How to More Precisely Estimate Total Cost of Ownership
To help your organization estimate the total cost of ownership for a new technology platform, let's look at how to structure your estimates, why these costs are essential, and where deeper due diligence can prevent underestimating or missing key items.
For starters, you'll want to create a timeline to organize your costs, as each of these will hit at different periods. The easiest way to do this is in a spreadsheet with Excel or Google Sheets.
In the first column, list what the associated costs are (e.g. core platform licensing, training program fees, etc); refer to this newsletter for a variety of those costs.
Starting in the second column, have a header that starts with the first year in which costs will hit (i.e. likely the current year) and continue this for subsequent columns.
You'll now have a matrix to populate estimated costs by type (row) and year (column).
Using that structure helps you see when each cost will impact your budget and help those in finance and accounting plan cash flow.
At a bare minimum, here's why you want to have each of these costs represented in your spreadsheet:
Core platform licensing: ensuring that you have the right products or services is critical, especially if your platform's vendor has rigid contractual terms to prevent swapping or reductions
Initial setup and implementation fees: you can't start using your platform until it's ready, which means configuring and integrating it into your organization's processes and technology stack
Third party apps or services licensing: these are necessary to fill gaps in functionality of the core platform (e.g. branded proposal generation), connect to your other systems (e.g. integration platforms), and manage high-risk, low-probability events (e.g. data backup services)

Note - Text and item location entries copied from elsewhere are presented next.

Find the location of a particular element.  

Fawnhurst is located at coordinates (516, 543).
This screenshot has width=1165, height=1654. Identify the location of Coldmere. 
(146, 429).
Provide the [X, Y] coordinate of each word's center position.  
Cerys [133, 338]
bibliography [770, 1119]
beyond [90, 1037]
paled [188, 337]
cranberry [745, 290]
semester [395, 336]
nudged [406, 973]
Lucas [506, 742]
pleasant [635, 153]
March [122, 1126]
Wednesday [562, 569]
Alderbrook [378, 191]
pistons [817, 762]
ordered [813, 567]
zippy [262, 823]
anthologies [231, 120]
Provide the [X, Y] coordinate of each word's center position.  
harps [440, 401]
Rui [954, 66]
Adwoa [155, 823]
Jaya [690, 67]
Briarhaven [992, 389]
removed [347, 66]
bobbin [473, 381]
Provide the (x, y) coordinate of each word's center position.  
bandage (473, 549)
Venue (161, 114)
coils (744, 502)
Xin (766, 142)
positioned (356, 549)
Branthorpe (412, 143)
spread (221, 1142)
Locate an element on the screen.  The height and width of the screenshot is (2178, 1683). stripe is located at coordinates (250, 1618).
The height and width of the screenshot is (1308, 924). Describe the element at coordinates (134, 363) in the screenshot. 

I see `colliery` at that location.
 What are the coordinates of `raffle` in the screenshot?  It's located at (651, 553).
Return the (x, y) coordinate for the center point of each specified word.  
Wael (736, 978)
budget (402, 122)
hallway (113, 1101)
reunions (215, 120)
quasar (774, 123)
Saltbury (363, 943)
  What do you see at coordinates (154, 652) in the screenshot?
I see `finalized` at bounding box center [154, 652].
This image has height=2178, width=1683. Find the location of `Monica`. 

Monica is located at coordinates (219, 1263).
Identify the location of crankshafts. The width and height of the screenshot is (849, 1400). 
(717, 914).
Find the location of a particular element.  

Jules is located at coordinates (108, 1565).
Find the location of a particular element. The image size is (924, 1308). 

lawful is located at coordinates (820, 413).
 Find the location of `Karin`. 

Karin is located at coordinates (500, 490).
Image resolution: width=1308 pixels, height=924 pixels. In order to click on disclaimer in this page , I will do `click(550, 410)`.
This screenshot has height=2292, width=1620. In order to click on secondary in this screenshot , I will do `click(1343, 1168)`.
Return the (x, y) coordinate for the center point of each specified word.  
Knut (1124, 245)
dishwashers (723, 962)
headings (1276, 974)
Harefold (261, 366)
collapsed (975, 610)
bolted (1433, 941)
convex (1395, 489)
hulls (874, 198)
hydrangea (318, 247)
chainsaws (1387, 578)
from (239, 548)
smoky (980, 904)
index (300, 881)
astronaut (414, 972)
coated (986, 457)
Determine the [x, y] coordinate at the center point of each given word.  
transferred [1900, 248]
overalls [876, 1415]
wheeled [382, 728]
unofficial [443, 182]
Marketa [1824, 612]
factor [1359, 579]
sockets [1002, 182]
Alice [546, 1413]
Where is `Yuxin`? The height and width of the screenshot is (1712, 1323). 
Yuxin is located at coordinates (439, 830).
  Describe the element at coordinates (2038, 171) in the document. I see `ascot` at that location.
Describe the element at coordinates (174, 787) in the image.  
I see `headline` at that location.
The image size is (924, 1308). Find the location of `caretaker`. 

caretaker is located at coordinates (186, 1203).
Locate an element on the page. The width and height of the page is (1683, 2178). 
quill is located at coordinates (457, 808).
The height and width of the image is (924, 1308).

Training program fees: ensuring your employees are aware of the new platform's features and functionality is a requirement, regardless if you intend to leverage a managed services vendor, as you should have a working knowledge to plan and vet vendors
Support or maintenance fees: assumptions are often made that things will run smoothly and that your organization's employees are able to manage support and maintenance
Hiring new employees: if you're intending to be independent or codependent for supporting the platform, you'll likely need to hire new employees with expertise in addition to training existing employees
Despite including those costs in your plan, some are often underestimated. Let's explore where you'll want to do extra diligence:
Core platform licensing is underestimated when price increases at renewal are not included in the timeline
Initial setup and implementation fees is often underestimated in both budget and time, resulting in higher expenses over a longer timeline; consider padding these estimates by 20% to 100%
Third party apps or services licensing are often wildly underestimated, as assumptions are made that the core platform can fully satisfy use cases or rushing to make a decision without understanding the full scope of what is needed
Training program fees and hiring new employees are typically underestimated or entirely missing, which means your organization will end up with higher explicit costs (e.g. support or maintenance fees) and implicit costs (e.g. productivity loss as employees supporting the platform need time to train themselves)
If you're unsure about how to estimate these items, proactively seek guidance from each of these groups to inform your estimates:
Platform vendor's sales and customer success teams
Vendors involved in consulting, implementing, or providing managed services
Independent professionals from your network
Independent professionals without a vested interest can provide a more objective view on estimated costs, which balances any misaligned incentives that you may have with those first two groups.
TLDR: More precisely estimated total cost of ownership by mapping costs over time, plus increased renewal fees, third-party apps, training, and staffing.